- Born: May 28, 1822 Philadelphia, Pennsylvania
- Died: December 20, 1894 (aged 72) Los Angeles County, California
- Occupations: American banker, merchant and politician

= Edward C. Bosbyshell =

American politician (1822–1894)

Edward C. Bosbyshell (May 28, 1822 – December 20, 1894) was a politician in Iowa and California, where he was a member of the Los Angeles Common Council, the governing body of that city. He was also a merchant and a banker.

==Background==
Bosbyshell was born in Philadelphia, Pennsylvania, in 1822 and spent some of his early adult life in Calhoun County, Illinois, "where, in an overflow of the rivers, he lost his entire property." He made a "new start" in Glenwood, Iowa, as a merchant. He was also on the school board there and was a county judge, as well as mayor.

He came to Los Angeles in 1884 and was one of the founders of the Southern California Bank. He was a member of the First Congregational Church of Los Angeles.
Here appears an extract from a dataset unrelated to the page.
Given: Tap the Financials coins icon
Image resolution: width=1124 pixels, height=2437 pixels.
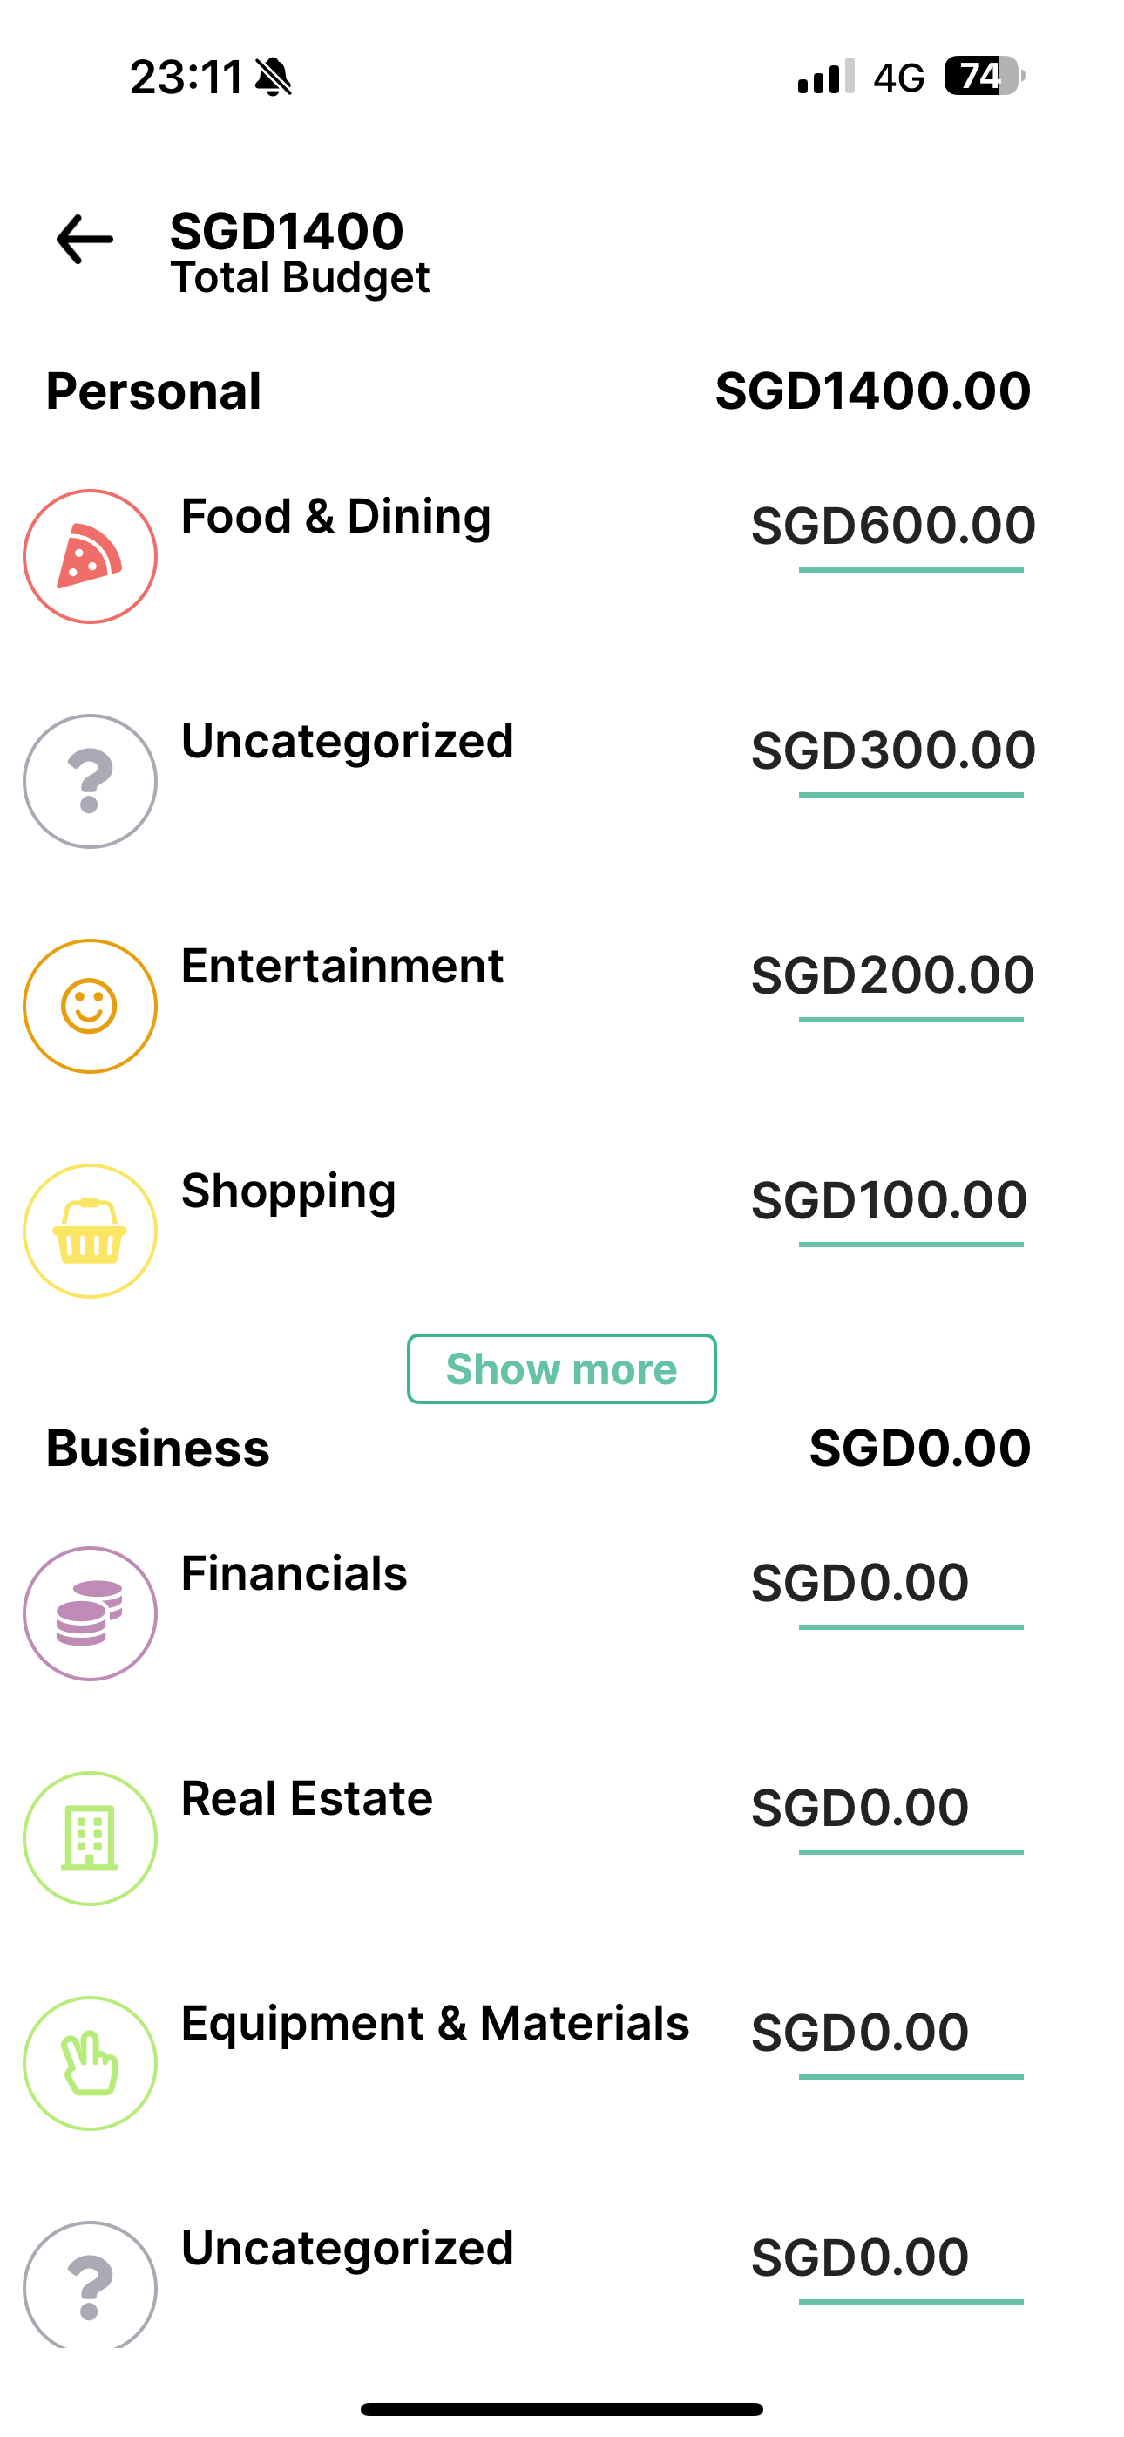Looking at the screenshot, I should coord(90,1613).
Bosbyshell was a two-term member of the Los Angeles Common Council, representing the 3rd Ward, beginning on December 12, 1887, and ending on February 21, 1889. In 1893 he was a member of the Board of Police Commissioners.

He and his wife celebrated their 50th wedding anniversary in 1894. They had a son, Edward P. Bosbyshell.

==Death and interment==
Bosbyshell died in Los Angeles County on December 20, 1894, and was buried at the Angeles Rosedale Cemetery in Los Angeles, California.